The pressures on young leaders of color and the relative newness of so many of these organizations – all but 3 of the organizations that responded to our demographic survey were founded in the last 10 years – means that extra support is needed to help these organizations stabilize and allow them to thrive. It is imperative that philanthropy adjusts giving practices to facilitate long-term sustainability of youth of color-led civic engagement organizations.
Texas: Due to the sheer size of Texas, investments are necessary to scale existing programs and incubate new organizations, especially in rural areas and along the U.S. Mexico border. Conversations on the ground reveal the potential for a lot more collaboration and energy in youth organizing. The Texas Youth Power Alliance is a coalition that includes Texas Rising, JOLT, Youth Rise Texas, and MOVE Texas. Their goal is to bring youth organizing to scale across the state. They focus on making sure young people are represented at coalition tables and are currently developing a youth justice agenda with shared issue areas for their next legislative session. They have also initiated training for youth organizers throughout the state. Into 2022, TYPA members are working closely with YEF staff and consultants to scale their existing coalition efforts into a state youth table where youth organizations can meet and grow to provide targeted and coordinated outreach to the many communities in and outside of urban areas in the state. We envision a strong youth table dedicated to building resilient youth power to boost existing narrative change work, win at the local and municipal level, and protect the right to vote for generations of Texans to come.

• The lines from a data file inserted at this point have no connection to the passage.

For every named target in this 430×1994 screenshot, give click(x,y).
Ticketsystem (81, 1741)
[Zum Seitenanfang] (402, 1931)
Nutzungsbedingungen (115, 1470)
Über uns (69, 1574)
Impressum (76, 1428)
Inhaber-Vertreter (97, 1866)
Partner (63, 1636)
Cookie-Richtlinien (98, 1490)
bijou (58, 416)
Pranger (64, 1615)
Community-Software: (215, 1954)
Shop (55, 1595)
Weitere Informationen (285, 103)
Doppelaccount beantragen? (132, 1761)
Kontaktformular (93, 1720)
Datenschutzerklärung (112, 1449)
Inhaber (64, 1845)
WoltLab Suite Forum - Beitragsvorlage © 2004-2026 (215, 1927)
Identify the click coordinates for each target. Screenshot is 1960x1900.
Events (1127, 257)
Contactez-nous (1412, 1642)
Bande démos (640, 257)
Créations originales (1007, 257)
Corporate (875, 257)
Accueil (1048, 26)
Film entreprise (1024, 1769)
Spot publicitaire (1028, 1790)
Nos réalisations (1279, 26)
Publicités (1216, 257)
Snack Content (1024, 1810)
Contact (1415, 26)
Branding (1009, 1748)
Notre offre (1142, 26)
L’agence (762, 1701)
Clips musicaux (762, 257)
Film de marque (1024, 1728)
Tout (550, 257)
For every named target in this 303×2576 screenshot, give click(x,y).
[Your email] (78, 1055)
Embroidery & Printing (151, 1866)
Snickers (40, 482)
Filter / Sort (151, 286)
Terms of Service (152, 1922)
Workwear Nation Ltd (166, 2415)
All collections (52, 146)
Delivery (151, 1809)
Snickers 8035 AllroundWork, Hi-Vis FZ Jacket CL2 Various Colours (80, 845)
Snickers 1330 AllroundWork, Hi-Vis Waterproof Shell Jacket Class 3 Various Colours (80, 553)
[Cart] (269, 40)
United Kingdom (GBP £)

New Mexico: New Mexico is ripe for a youth civic engagement collaborative. The New Mexico Dream Team is the state’s only youth-led statewide organization; they are multi-generational in focus though youth-led, and they are the first to say that creating a purely youth-centered space would be of great value in coordinating youth organizing efforts around structural reform efforts. They want a hub where youth organizations could strategize and collaborate together to make meaningful changes in key cities to test progressive policies. Establishing a youth-centered space could make space for more transformational policy and movement building in the state, which could help to shift the state’s nonprofit sector into advocating for larger structural changes primarily in criminal justice, education, and immigration policy. Similar to Arizona and Georgia, a New Mexico youth collaborative could be a place where people could share trainings on grassroots organizing, learn how to build strategic campaigns, and find motivation and support.
Arizona: Like New Mexico, people familiar with One Arizona often describe the organization as being a youth-centered civic engagement space. This may be because they have a young POC leader and a strong commitment to organizing young people. But creating a Youth Power Coalition dedicated to youth civic engagement is still something that One Arizona is cultivating rather than something they have firmly in place. They have a staff person assigned and ideas about how they could use such a space to enhance their organizing efforts, but are hoping for the opportunity to meet with other organizations who have done this or who are also getting started with it. Investments in this emerging youth table are critical to sustain development and scale shared program and outreach goals. Arizona’s youth organizing landscape is relatively stronger than other South and Southwestern states, with more coordination and overall capacity, though primarily focused in urban areas. Providing increased investment and attention to infrastructure in this state would increase coordination and outreach capacity to ensure youth organizations reach the greatest number of young Arizonans.
Georgia: Georgia did not have a coalition space specifically for youth civic engagement organizations, a reason why YEF established one of the first Youth Civic Engagement Collaboratives in 2021. Although Georgia has programs and organizations that are dedicated to this work, there was nowhere for youth to actually develop their own agenda and convene with others doing this work. For some of the groups organizing around youth civic engagement, making sure that the youth space is politically aligned around transformational lens, including Black and queer liberation, was important to their willingness to participate, and became an important point of discussion as they plan this new effort. Throughout 2021, YEF staff worked with ProGeorgia leadership to ensure the space was welcoming to and led by Black and queer youth of color. Investments in this collaborative effort hold the potential to expand on current electoral success and resource some of the most directly impacted groups by our broken democracy.